▶ **Excerpt to read**:
══════════════════════════════

2004 – I split up the container clean up and garden ornament stowing between two days, October 30th and November 6th. That could be an indication that I had increased the numbers of those so it was no longer possible to do it all in one day.
2005 – Isn’t this fascinating information? I cleaned up the containers on October 29th, what an early bird I was that year, but I finished it up on November 4th.
2006 – Last year I once again split the container clean up/garden ornament stowaway between two days, October 28th and November 4th.
In all years, I was still trimming up and cutting back perennials and finishing up the vegetable garden clean up well into November.
Whew! Now I am all relaxed, whistling and humming along, because I AM NOT BEHIND.
Do you still feel like you’re behind? What useful information can you get from this look back through my garden journal?
Here are five lessons I’ve learned about cleaning up the garden in the fall.
1. Find your own pace and rhythm for your garden. Just because it snowed in Colorado or someone posted triumphantly on their blog that they finished getting ready for winter in their garden doesn’t mean garden clean up needs to be done in your garden.
2. Don’t try to get all the clean up done at once. As your garden grows, it is likely that what once took a day, may take two days or longer.
3. Keep your own garden journal/records, unique to your garden. Sometimes the information is useless; other times, it’s a good reminder of what works in your garden and when you generally do most tasks.
4. Relax and enjoy the fall season. Enjoy the process of garden clean up, the process of creating that clean slate for next year’s garden.
5. Don’t clean up the garden too soon, or you’ll miss late bloomers and rebloomers, like the clematis above, blooming yesterday in my sister’s garden.
Now do you still feel like you are behind?
I was wondering what kind of garden ornaments you need to stow away for winter and why — is it cold, or gale-force winds, that might damage them?
Robin (Bumblebee) says
Behind in cleaning up? I figure that as long as I’m finished by spring, I am on time!!!
But really, the best part about not being too hasty is that if you clean up too early you will miss the extra produce, herbs and flowers. We have all winter long to miss them. Why hasten them along before they are ready to give up?
I keep a garden journal as well and find it helpful in many ways….first and last frost dates, winter sowing records, lists of plants I want to grow next year, etc.
We have not had frost yet and the forecast looks like another week of frost free nights, so I am enjoying the last days of fall. I have flowers still bravely blooming and we’re still eating red tomatoes and green beans and peppers from the garden!
An intelligent, sensible post, Carol, and one we ought to all take to heart. it does all get done, and what doesn’t get done isn’t the end of the world, is it? (that’s my story and I’m sticking to it!)

══════════════════════════════

▶ **Supplied information**:

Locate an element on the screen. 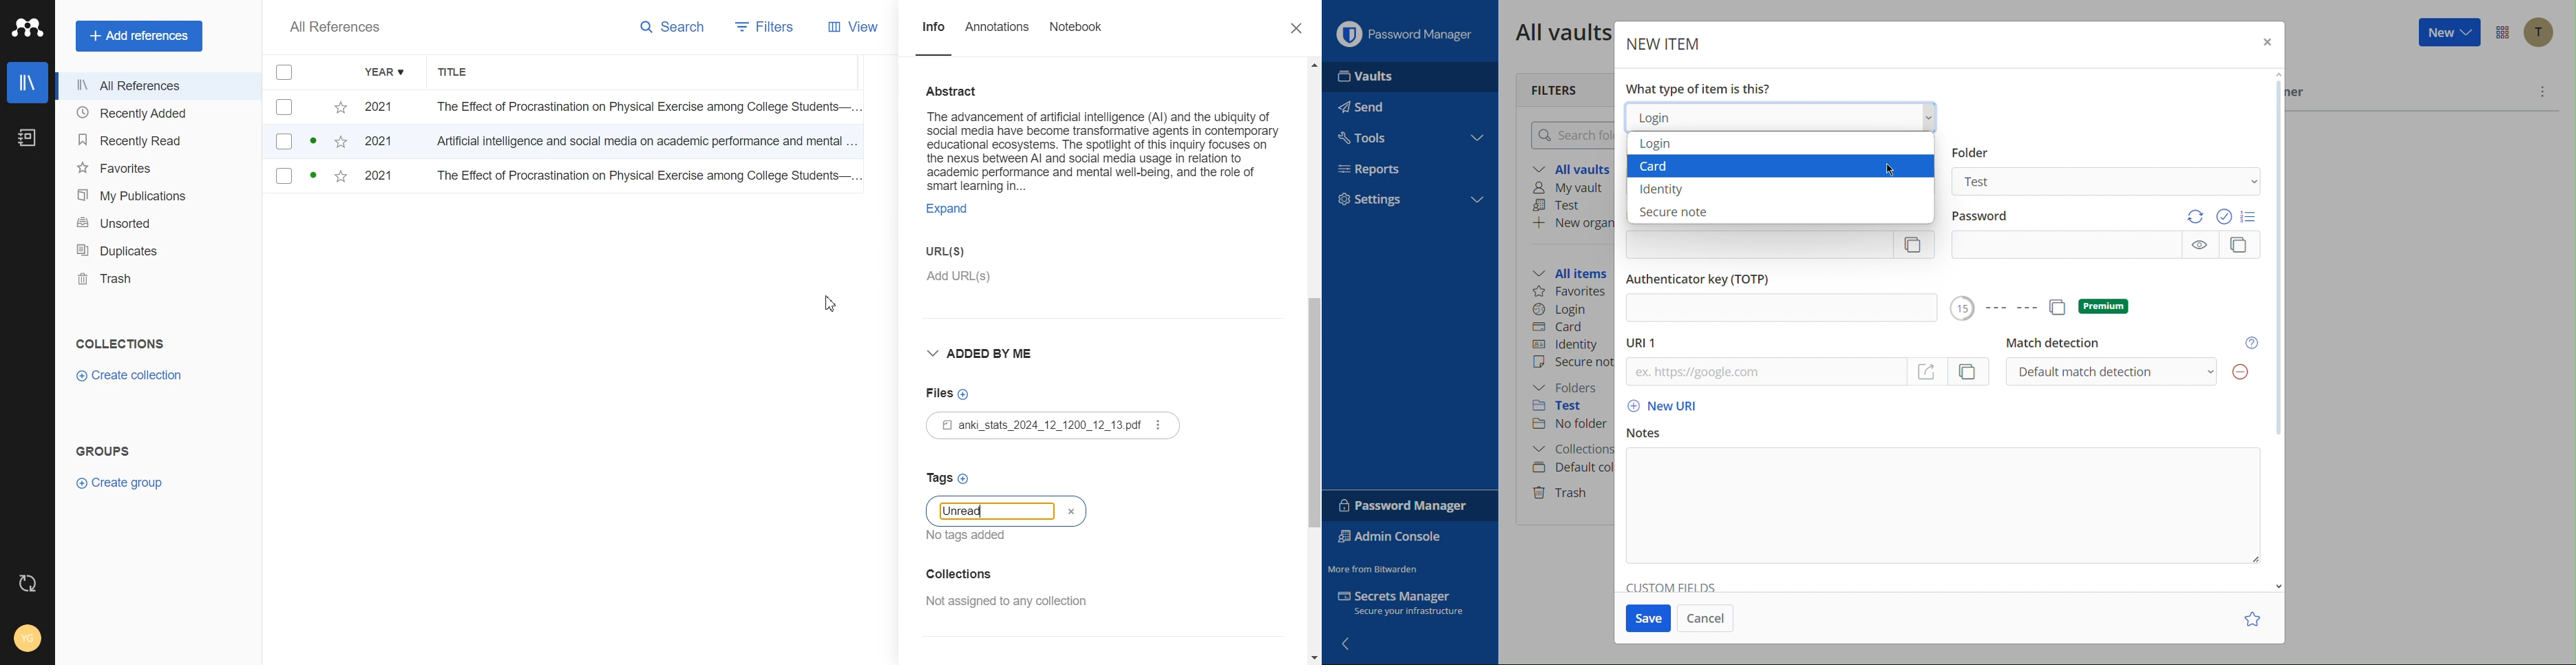 This screenshot has width=2576, height=672. Tools is located at coordinates (1371, 137).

══════════════════════════════

▶ **Instructions for the task**: Revise the part of the fall garden clean-up text that opens with the words "3. Keep your" and closes with "next year’s garden.", changing "journal" to "notebook".

▶ **The completed task**:
3. Keep your own garden notebook/records, unique to your garden. Sometimes the information is useless; other times, it’s a good reminder of what works in your garden and when you generally do most tasks.
4. Relax and enjoy the fall season. Enjoy the process of garden clean up, the process of creating that clean slate for next year’s garden.